Contrastive Learning with Synthetic Positives
This work addresses a bottleneck in self-supervised learning for computer vision by improving model robustness with synthetic data, though it is incremental as it builds on existing contrastive learning frameworks.
The paper tackles the limitation of nearest neighbor contrastive learning by using synthetic images from a diffusion model as additional positives, achieving over 2% and 1% performance gains in linear evaluation on benchmarks like CIFAR10 and outperforming existing methods on 6 out of 8 downstream datasets.
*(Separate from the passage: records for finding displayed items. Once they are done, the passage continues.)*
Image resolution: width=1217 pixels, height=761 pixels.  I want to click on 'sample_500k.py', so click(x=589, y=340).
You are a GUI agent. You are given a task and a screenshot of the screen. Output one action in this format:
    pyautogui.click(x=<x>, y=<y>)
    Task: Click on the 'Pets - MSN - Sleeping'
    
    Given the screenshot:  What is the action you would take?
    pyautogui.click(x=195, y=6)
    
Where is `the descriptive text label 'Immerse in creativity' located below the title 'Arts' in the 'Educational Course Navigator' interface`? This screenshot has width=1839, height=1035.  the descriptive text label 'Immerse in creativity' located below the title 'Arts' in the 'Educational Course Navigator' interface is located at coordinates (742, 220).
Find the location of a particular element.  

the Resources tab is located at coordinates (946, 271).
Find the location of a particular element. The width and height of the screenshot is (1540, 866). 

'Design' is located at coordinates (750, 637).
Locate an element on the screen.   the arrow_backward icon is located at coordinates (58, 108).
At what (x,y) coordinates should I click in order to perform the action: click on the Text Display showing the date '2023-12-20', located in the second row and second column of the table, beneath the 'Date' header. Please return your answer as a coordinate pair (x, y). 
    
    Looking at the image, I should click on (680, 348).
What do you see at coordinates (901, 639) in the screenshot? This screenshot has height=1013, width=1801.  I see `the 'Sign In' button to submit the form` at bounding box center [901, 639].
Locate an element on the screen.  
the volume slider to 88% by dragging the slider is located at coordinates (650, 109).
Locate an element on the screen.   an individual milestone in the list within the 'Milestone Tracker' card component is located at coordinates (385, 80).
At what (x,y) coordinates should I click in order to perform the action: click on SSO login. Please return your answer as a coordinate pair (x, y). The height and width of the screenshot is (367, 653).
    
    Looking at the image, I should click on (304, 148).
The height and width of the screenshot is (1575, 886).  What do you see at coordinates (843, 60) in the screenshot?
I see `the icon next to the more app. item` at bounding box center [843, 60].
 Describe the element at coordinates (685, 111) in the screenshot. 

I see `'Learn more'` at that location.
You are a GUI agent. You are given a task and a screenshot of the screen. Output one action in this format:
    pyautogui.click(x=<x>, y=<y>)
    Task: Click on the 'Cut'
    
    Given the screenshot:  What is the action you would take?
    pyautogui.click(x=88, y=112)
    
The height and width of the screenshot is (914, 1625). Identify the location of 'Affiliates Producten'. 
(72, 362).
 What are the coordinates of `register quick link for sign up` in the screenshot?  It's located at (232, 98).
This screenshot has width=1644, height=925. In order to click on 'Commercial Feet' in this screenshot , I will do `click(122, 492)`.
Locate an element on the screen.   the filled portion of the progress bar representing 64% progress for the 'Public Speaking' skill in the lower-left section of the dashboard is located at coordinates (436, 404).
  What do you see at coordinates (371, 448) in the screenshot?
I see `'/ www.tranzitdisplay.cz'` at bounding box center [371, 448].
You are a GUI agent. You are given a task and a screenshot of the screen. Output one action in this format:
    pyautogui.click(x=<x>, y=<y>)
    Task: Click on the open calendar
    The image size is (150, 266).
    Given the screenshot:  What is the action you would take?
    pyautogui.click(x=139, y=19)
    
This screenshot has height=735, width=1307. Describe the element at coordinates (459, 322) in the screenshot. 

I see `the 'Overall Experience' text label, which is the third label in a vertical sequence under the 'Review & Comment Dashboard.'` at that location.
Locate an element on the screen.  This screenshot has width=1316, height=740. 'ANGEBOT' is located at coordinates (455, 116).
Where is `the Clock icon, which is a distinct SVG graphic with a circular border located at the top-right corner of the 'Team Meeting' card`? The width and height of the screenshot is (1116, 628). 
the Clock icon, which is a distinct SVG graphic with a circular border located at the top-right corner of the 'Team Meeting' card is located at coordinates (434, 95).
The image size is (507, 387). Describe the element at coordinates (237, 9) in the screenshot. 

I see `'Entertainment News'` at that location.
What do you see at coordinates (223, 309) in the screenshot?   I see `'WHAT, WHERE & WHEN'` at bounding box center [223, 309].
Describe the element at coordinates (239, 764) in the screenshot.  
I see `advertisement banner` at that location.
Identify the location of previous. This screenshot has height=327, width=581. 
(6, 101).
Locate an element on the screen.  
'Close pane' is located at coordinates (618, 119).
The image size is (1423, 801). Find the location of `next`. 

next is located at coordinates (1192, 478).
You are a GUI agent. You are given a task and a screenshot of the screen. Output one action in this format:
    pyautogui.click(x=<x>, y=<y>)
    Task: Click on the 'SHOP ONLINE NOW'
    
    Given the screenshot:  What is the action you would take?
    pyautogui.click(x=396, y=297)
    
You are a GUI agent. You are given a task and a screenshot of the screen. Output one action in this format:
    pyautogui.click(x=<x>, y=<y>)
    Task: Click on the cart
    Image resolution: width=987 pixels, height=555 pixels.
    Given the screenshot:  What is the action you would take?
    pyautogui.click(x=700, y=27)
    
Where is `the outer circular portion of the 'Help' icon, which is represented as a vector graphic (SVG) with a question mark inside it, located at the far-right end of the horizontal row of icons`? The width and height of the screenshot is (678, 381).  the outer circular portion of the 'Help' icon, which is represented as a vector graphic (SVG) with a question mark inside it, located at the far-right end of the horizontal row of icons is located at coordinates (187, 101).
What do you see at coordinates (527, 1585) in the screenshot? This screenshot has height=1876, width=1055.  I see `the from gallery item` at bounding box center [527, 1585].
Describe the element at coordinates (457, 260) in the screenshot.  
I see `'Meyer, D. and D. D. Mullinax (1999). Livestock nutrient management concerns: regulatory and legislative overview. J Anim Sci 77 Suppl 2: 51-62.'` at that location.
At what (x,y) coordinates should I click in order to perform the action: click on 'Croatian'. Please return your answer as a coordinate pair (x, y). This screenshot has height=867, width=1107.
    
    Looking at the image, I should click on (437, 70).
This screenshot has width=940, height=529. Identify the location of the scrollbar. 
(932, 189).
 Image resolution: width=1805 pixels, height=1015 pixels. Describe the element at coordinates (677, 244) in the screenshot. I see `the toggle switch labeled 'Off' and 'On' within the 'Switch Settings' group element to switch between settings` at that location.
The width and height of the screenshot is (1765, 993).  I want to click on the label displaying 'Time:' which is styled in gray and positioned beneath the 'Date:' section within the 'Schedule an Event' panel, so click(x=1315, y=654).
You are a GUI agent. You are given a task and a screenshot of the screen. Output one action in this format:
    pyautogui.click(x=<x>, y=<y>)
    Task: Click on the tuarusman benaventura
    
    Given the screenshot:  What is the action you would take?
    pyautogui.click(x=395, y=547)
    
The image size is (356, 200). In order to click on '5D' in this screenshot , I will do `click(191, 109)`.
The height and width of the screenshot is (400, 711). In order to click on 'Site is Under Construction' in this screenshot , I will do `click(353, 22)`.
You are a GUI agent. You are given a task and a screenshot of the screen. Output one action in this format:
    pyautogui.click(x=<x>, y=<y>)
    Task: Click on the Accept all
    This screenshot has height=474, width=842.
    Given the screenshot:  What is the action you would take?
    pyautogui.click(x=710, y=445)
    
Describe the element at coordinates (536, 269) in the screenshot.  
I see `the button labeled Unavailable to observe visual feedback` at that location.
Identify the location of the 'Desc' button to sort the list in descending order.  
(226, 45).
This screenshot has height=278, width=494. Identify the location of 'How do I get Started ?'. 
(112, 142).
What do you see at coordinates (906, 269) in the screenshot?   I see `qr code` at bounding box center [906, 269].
Contrastive learning with the nearest neighbor has proved to be one of the most efficient self-supervised learning (SSL) techniques by utilizing the similarity of multiple instances within the same class. However, its efficacy is constrained as the nearest neighbor algorithm primarily identifies "easy" positive pairs, where the representations are already closely located in the embedding space. In this paper, we introduce a novel approach called Contrastive Learning with Synthetic Positives (CLSP) that utilizes synthetic images, generated by an unconditional diffusion model, as the additional positives to help the model learn from diverse positives. Through feature interpolation in the diffusion model sampling process, we generate images with distinct backgrounds yet similar semantic content to the anchor image. These images are considered "hard" positives for the anchor image, and when included as supplementary positives in the contrastive loss, they contribute to a performance improvement of over 2% and 1% in linear evaluation compared to the previous NNCLR and All4One methods across multiple benchmark datasets such as CIFAR10, achieving state-of-the-art methods. On transfer learning benchmarks, CLSP outperforms existing SSL frameworks on 6 out of 8 downstream datasets. We believe CLSP establishes a valuable baseline for future SSL studies incorporating synthetic data in the training process.